• Material provided:
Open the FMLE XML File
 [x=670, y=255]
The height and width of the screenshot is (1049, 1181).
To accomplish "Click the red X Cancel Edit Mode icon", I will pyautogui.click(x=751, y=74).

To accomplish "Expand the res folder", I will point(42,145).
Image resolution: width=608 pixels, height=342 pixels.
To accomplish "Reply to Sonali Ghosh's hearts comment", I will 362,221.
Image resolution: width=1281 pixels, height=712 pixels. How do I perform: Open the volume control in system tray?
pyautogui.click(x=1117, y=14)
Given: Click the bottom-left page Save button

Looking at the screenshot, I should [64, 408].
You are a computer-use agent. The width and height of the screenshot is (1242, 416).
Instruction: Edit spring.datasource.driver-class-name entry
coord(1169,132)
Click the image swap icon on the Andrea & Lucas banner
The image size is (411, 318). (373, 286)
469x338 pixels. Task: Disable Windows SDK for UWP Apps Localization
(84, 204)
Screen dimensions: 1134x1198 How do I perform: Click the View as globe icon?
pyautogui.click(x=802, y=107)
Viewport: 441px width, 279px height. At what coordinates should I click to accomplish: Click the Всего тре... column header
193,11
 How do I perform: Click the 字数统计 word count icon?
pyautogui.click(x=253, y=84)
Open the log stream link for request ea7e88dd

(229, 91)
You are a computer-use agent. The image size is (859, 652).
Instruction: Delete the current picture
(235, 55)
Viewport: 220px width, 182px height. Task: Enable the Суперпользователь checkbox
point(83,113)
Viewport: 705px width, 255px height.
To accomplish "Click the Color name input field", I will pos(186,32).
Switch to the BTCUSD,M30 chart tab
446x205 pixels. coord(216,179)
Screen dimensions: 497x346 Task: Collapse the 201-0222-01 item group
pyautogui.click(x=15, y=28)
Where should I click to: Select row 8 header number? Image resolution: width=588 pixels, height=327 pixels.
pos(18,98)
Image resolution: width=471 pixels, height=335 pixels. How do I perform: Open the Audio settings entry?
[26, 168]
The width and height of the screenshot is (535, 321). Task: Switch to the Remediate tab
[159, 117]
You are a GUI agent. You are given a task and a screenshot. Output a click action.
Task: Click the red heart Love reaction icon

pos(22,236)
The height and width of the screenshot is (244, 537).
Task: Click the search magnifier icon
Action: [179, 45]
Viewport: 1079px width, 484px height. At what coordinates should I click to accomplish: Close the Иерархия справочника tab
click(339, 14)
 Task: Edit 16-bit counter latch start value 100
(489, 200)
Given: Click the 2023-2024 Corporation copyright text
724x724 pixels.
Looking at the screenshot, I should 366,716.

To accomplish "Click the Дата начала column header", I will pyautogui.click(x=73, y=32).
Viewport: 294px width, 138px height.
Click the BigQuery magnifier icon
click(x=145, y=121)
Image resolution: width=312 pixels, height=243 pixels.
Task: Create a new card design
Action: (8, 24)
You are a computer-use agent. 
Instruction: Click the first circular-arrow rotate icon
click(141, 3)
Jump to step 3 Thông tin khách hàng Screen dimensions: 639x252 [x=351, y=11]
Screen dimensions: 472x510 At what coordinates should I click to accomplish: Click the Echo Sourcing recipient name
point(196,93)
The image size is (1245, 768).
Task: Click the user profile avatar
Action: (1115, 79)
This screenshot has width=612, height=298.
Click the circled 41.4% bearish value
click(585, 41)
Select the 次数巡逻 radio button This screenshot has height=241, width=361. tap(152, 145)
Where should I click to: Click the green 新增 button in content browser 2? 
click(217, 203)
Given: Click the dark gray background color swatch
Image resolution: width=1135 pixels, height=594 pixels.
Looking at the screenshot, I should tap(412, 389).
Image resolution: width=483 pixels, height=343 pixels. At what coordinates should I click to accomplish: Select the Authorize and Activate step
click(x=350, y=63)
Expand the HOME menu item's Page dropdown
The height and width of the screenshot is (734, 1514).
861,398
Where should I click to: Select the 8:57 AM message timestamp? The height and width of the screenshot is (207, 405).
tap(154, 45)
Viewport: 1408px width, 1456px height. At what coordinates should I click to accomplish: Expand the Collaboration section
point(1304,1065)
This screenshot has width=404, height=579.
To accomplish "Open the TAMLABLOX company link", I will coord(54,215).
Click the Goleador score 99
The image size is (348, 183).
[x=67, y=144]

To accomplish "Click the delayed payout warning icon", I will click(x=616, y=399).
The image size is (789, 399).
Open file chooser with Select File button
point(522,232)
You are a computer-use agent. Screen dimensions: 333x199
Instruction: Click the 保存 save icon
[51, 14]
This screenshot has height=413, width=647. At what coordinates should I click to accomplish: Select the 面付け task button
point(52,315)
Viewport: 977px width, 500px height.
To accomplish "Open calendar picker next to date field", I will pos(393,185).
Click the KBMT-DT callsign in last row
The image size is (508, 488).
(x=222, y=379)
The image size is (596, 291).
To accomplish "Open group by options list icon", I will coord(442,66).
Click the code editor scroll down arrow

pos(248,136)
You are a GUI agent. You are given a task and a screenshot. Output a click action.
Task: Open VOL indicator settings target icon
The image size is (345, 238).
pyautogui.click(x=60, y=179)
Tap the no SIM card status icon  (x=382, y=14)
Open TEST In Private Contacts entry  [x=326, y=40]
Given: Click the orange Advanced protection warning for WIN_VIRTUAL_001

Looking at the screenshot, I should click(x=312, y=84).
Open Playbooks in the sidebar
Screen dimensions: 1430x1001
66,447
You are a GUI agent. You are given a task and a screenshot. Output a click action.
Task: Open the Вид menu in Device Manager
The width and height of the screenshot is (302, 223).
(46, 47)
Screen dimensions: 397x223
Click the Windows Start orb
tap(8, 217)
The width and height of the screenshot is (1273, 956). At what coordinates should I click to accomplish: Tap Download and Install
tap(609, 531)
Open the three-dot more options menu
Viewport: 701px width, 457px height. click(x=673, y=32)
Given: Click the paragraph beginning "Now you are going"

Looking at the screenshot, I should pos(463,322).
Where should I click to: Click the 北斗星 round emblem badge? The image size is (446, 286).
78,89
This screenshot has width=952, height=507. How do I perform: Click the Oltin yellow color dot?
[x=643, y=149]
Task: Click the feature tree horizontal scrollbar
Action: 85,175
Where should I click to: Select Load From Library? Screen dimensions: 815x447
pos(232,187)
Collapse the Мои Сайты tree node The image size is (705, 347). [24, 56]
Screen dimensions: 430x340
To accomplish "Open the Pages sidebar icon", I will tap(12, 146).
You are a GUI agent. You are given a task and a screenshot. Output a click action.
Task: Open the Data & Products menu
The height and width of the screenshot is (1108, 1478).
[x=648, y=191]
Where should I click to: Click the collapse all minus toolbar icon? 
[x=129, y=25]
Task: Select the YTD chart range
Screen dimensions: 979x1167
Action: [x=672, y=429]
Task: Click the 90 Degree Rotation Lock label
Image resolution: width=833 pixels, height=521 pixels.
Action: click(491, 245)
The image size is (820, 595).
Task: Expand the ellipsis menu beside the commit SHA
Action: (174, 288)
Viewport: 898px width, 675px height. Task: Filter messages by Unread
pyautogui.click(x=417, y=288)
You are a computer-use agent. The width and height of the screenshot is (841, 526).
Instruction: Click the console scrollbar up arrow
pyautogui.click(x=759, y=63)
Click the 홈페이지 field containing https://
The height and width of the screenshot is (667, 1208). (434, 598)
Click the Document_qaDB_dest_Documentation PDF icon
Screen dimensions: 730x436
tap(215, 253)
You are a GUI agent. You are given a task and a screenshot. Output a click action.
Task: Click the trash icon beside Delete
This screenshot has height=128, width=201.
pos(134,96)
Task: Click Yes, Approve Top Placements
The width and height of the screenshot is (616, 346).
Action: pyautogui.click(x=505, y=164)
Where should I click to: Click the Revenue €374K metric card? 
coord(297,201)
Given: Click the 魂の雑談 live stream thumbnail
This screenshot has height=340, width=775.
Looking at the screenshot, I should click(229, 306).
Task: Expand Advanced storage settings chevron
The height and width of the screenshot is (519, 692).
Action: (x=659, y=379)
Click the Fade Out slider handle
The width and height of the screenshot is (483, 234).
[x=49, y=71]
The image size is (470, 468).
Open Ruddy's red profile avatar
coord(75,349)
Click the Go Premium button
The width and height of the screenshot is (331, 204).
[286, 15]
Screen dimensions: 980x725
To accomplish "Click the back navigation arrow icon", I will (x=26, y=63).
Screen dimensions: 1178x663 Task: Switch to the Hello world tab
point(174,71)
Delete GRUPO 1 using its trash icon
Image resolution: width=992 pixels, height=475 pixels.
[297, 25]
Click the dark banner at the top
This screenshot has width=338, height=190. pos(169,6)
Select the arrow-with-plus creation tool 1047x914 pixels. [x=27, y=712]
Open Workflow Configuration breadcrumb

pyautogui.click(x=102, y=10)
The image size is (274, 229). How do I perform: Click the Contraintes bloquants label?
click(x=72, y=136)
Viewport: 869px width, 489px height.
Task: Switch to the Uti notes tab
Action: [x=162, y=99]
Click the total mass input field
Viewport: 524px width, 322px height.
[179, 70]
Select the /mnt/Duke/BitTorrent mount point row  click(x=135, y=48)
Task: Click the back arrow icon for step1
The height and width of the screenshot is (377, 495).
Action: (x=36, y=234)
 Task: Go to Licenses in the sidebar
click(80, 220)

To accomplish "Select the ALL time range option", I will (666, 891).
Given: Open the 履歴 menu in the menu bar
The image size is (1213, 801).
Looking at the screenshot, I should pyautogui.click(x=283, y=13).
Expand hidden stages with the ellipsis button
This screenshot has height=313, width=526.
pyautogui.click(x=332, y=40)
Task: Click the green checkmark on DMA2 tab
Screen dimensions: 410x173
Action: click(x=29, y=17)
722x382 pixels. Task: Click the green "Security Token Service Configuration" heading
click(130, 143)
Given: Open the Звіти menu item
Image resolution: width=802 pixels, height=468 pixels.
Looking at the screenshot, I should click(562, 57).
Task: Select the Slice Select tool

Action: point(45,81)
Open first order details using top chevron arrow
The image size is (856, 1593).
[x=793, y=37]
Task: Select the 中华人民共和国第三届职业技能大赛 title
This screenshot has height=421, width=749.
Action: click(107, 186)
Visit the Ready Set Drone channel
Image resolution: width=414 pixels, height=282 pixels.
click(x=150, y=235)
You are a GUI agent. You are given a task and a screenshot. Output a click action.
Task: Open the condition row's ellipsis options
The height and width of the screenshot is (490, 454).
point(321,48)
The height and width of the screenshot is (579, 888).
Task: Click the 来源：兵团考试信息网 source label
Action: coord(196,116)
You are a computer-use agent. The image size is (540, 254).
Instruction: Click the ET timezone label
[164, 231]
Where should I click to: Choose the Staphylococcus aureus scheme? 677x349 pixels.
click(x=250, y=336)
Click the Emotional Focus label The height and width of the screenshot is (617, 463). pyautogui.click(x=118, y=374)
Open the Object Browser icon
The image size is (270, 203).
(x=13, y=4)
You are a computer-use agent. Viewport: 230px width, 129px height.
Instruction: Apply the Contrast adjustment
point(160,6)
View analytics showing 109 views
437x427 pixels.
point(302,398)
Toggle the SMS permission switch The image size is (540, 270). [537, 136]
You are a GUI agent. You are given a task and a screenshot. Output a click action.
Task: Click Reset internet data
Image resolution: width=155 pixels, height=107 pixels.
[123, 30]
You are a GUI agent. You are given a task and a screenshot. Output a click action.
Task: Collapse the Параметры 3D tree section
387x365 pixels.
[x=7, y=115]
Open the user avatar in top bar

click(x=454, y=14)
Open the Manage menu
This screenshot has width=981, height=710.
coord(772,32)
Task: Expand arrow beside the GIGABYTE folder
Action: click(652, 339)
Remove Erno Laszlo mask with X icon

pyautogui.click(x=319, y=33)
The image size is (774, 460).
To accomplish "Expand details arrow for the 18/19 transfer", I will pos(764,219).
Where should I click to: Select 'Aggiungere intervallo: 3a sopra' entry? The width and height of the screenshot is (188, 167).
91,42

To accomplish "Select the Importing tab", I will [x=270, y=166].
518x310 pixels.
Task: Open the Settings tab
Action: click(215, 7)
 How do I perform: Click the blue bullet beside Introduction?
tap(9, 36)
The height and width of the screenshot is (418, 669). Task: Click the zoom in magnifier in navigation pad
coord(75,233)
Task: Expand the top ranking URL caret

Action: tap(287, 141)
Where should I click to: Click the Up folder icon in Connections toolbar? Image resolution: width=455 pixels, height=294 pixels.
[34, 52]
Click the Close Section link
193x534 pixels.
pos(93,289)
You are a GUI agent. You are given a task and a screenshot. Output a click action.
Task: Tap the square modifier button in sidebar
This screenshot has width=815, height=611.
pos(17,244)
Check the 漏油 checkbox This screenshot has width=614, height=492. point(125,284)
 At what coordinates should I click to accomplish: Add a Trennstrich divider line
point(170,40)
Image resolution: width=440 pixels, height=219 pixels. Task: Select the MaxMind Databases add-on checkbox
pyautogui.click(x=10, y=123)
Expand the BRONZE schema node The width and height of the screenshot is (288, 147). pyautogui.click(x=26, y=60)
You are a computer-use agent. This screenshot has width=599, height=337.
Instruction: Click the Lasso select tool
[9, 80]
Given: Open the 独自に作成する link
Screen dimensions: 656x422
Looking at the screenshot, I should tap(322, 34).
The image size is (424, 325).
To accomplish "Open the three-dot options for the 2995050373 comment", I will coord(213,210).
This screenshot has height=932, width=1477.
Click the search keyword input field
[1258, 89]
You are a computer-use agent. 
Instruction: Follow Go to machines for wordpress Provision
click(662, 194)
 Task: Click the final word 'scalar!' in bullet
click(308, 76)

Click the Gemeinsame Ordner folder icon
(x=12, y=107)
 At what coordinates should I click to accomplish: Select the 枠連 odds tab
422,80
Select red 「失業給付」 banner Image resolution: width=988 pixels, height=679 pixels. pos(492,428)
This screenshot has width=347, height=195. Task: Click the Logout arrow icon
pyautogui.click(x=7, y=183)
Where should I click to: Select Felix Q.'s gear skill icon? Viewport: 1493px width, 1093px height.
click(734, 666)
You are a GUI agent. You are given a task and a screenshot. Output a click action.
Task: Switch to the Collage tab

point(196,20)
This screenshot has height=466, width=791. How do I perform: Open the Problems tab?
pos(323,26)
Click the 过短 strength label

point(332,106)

• Prompt: State the count of lines in the data holding the word "comment", adding nothing to it.

• Answer box: 2